Des célèbres « Nanas » et « Tirs » à la carabine qui font « saigner » la peinture de Niki de Saint Phalle (1930-2002) aux machines « inutiles » de Jean Tinguely (1925-1991), une grande exposition revisite à partir de vendredi à Paris, la joyeuse radicalité de ce couple d’artistes.
Quelque 200 oeuvres – sculptures, machines automates, installations, tableaux – de la Franco-Américaine et du Suisse ainsi que nombre de photographies, films d’archives rares et lettres-dessins, sont présentés sur 2.000 m2 de galeries rénovées du GrandPalaisRmn.
L’exposition inaugure la collaboration entre l’édifice à la grande verrière, récemment rénové, et le Centre Pompidou qui doit fermer pour cinq ans de travaux à son tour à partir du 22 septembre et dont les collections voyagent.
Elle met en lumière les moments clés de la carrière des deux artistes, leurs liens indéfectibles et leur vision de l’art comme acte de rébellion contre les normes établies à travers le prisme de Pontus Hulten (1924-2006), leur ami.
Ce tout premier directeur du grand musée national d’art moderne du Centre Pompidou a porté une approche muséale radicale et novatrice.
Il favorisera l’acquisition de leurs oeuvres par les institutions et organisera leurs premières rétrospectives en 1980 et 1988, partageant fondamentalement leur part d’utopie et de rêve.
– Carabine –
Parmi les pépites exposées, l’une des premières « Nanas » noire de Niki de Saint Phalle, « Black Rosy » (1965) est « très emblématique de l’ouverture de l’artiste aux problématiques sociétales comme la place de la femme dans la société ou celle des personnes racisées », explique à l’AFP Sophie Duplaix, conservatrice en chef des collections contemporaines au musée d’art moderne du Centre Pompidou, et commissaire de l’exposition.
A ses côtés, trois autres personnages sculptés attirent immanquablement le regard: un couple de personnages difformes et endimanchés, promenant en laisse une immense arraignée, « symbole de la mère, avec laquelle l’artiste entretenait des relations difficiles », souligne la commissaire.
Insolites aussi ses tableaux des « Tirs », retracés dans un film montrant l’artiste à l’oeuvre et dont plusieurs sont exposés.
« Alors que jusque-là, elle réalise des oeuvres dans la veine de l’art brut et des reliefs, elle débute en 1961 une nouvelle série décapante: elle fixe des poches de couleurs et des oeufs voire des tomates sur des panneaux qu’elle recouvre de plâtre blanc immaculé. Elle les place ensuite à la verticale et tire dessus à la carabine jusqu’à ce que les poches de couleurs explosent, générant des coulées de peinture », explique Mme Duplaix.

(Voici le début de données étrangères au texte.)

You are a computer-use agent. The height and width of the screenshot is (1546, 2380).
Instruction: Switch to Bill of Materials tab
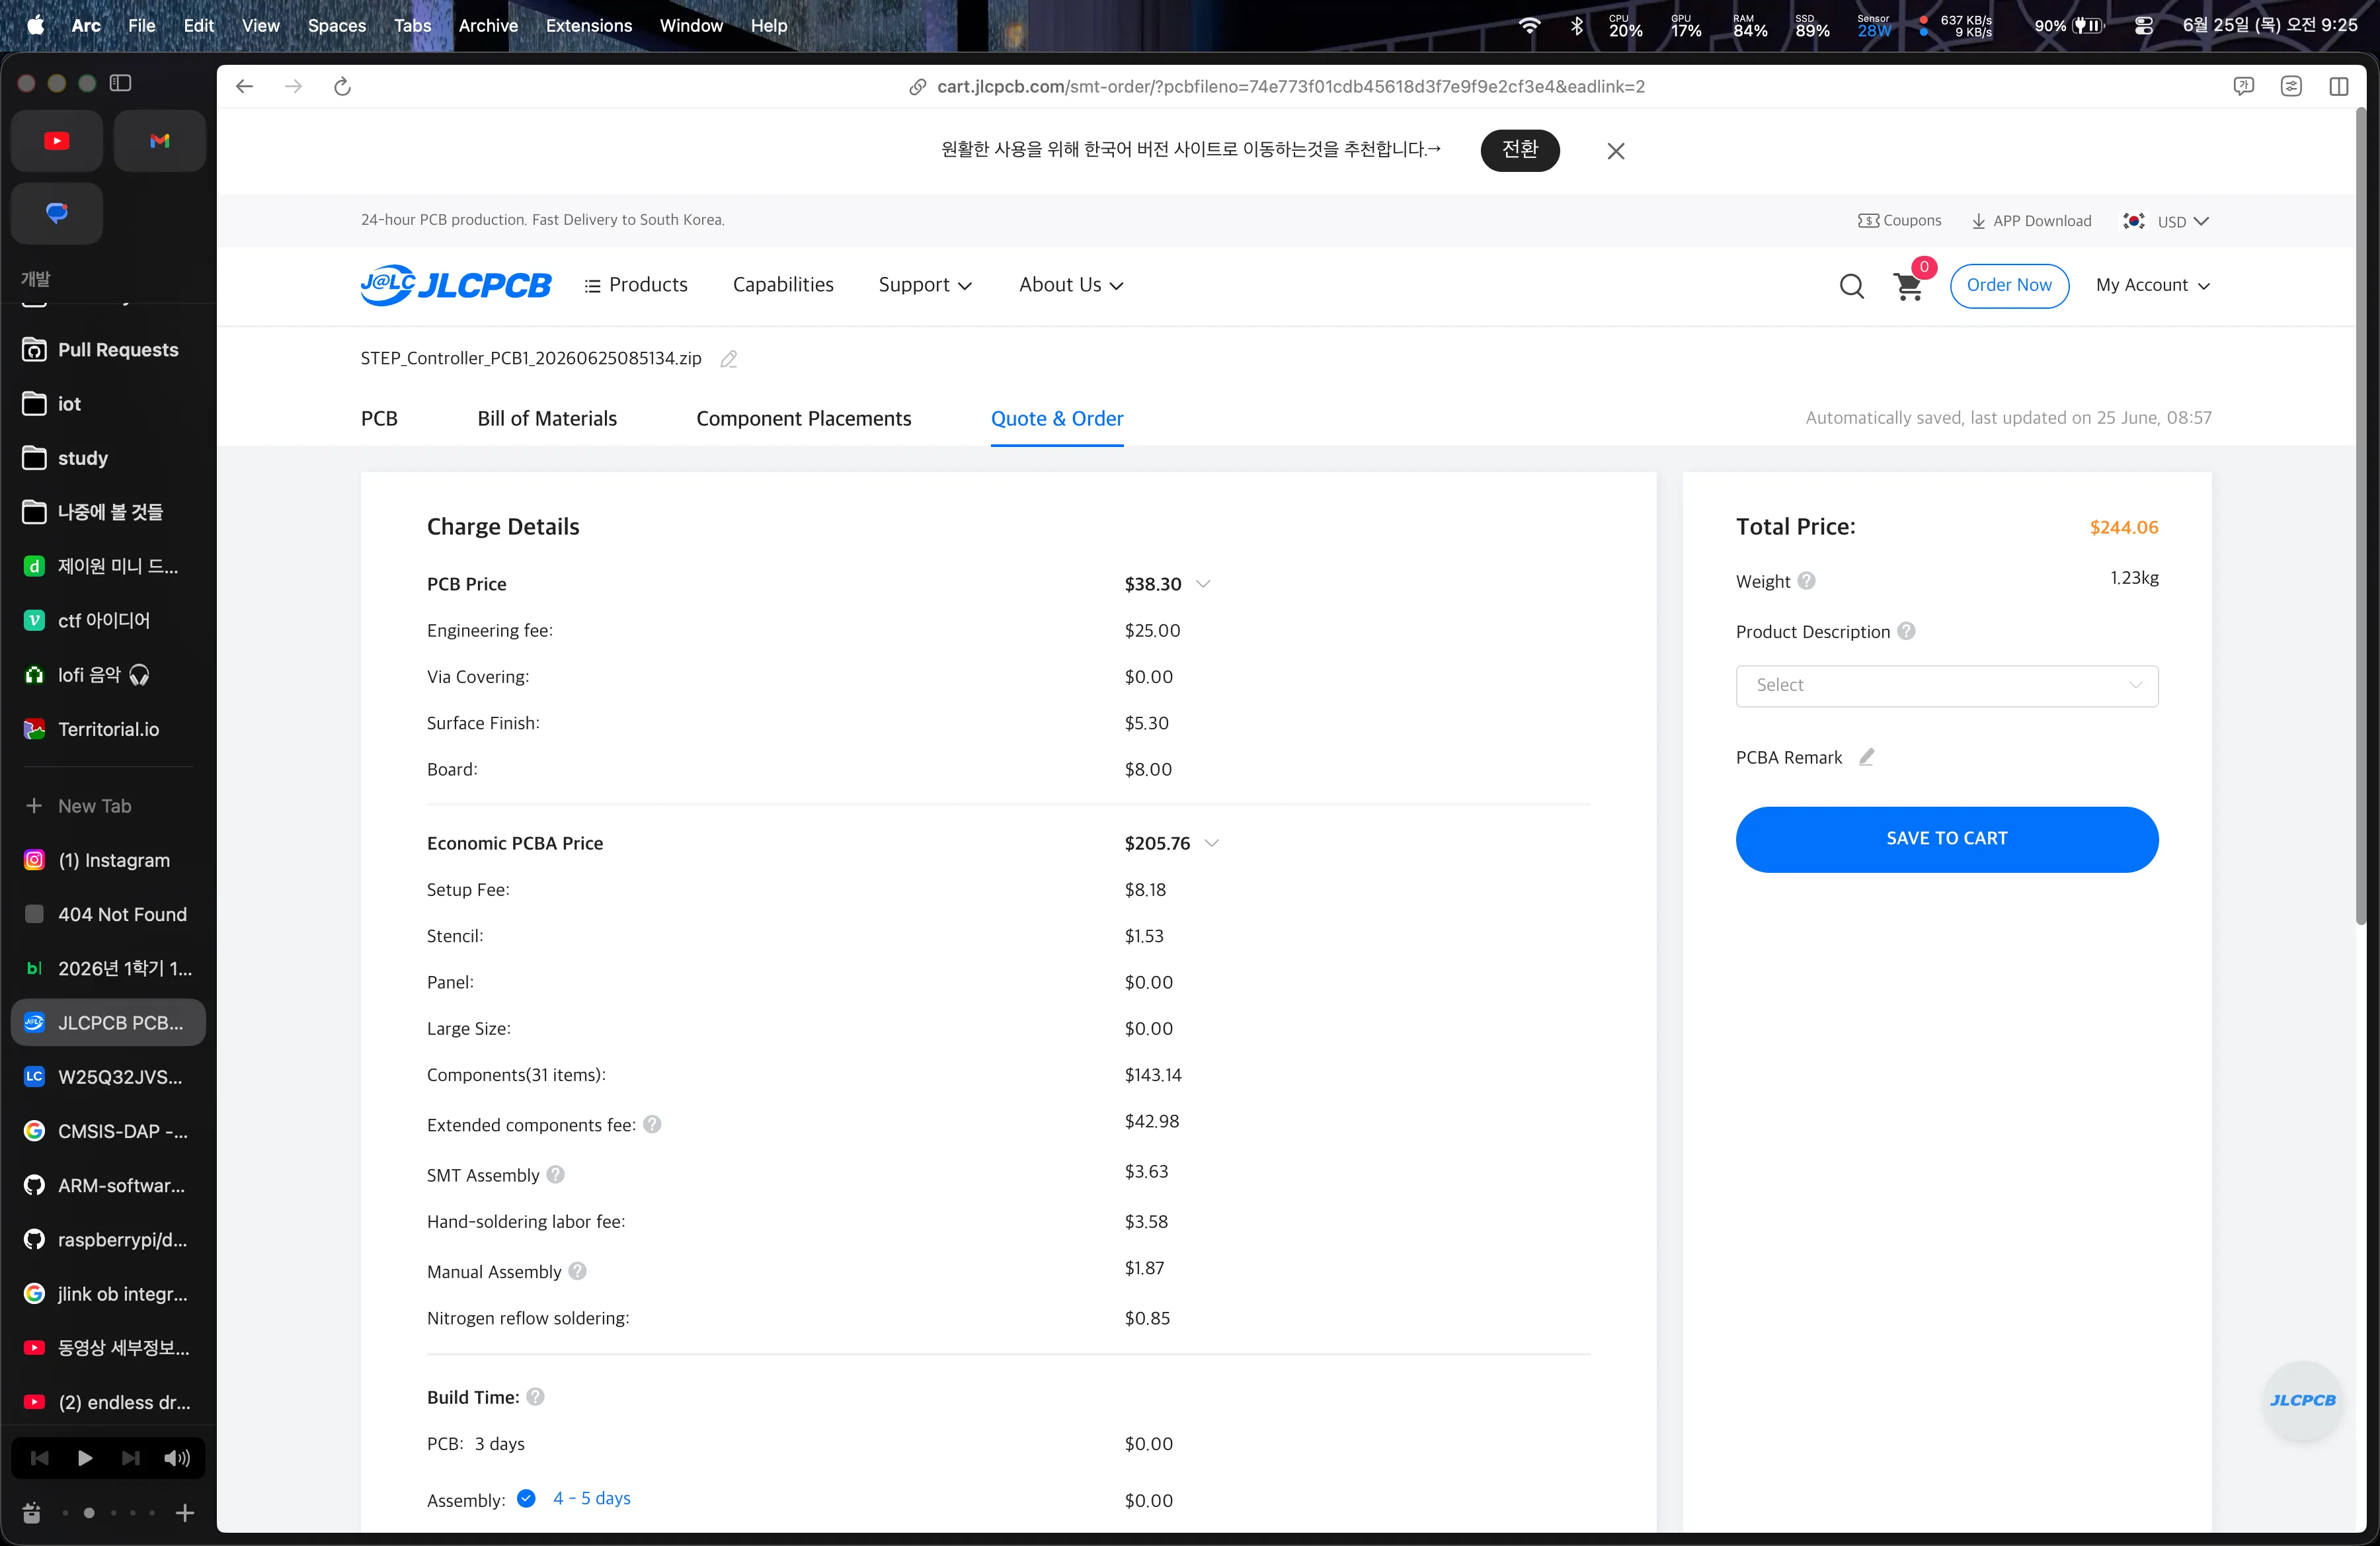click(x=547, y=419)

« Critique très acerbe de la peinture de chevalet, c’est aussi une manière d’exprimer la puissance féminine puisque la carabine est associée à la masculinité et qu’elle s’en empare pour faire un art très novateur », ajoute-t-elle.
– « défis » –
« Techniquement, Tinguely a toujours été aux côtés de Niki de Saint Phalle mais ils se lançaient sans cesse des défis », poursuit Mme Duplaix.
« Lorsqu’ils se rencontrent en 1956 et se mettent en couple en 1960, ils s’installent et travaillent impasse Ronsin (dans le sud de Paris), où (le sculpteur) Brancusi a un atelier.
Vers le milieu des années 1960 ils déménageront dans une ancienne auberge de l’Essonne, qui sera leur atelier pendant des années » avant leur séparation, raconte-t-elle.
Jean Tinguely est mort en 1991. Ses obsèques à Fribourg, sa ville natale, auxquelles assistent 10.000 personnes, selon la commissaire, sont retracées dans un film tel « une oeuvre en soi avec fanfare, clique de carnaval, machine automate ».
Après sa mort, Niki de Saint Phalle lui rendra hommage par une série de « tableaux éclatés », présentés dans l’exposition: des éléments peints aux couleurs vives s’assemblant et se séparant grâce à un mécanisme intégré.
Parmi les oeuvres exposées les plus spectaculaires de Jean Tinguely, « l’Enfer » (1984) met en mouvement à intervalles réguliers quantité d’objets – sculptures sonores et mobiles, objets manufacturés et de récupération – sur une immense plateforme, critique féroce de la mécanisation et du progrès technologique de la société industrielle des Trente Glorieuses comme nombre de ses oeuvres.
Après sa mort, aidée par Pontus Hulten, Niki de Saint Phalle parachèvera « Le Cyclop », monstre de métal visitable et oeuvre de toute sa vie.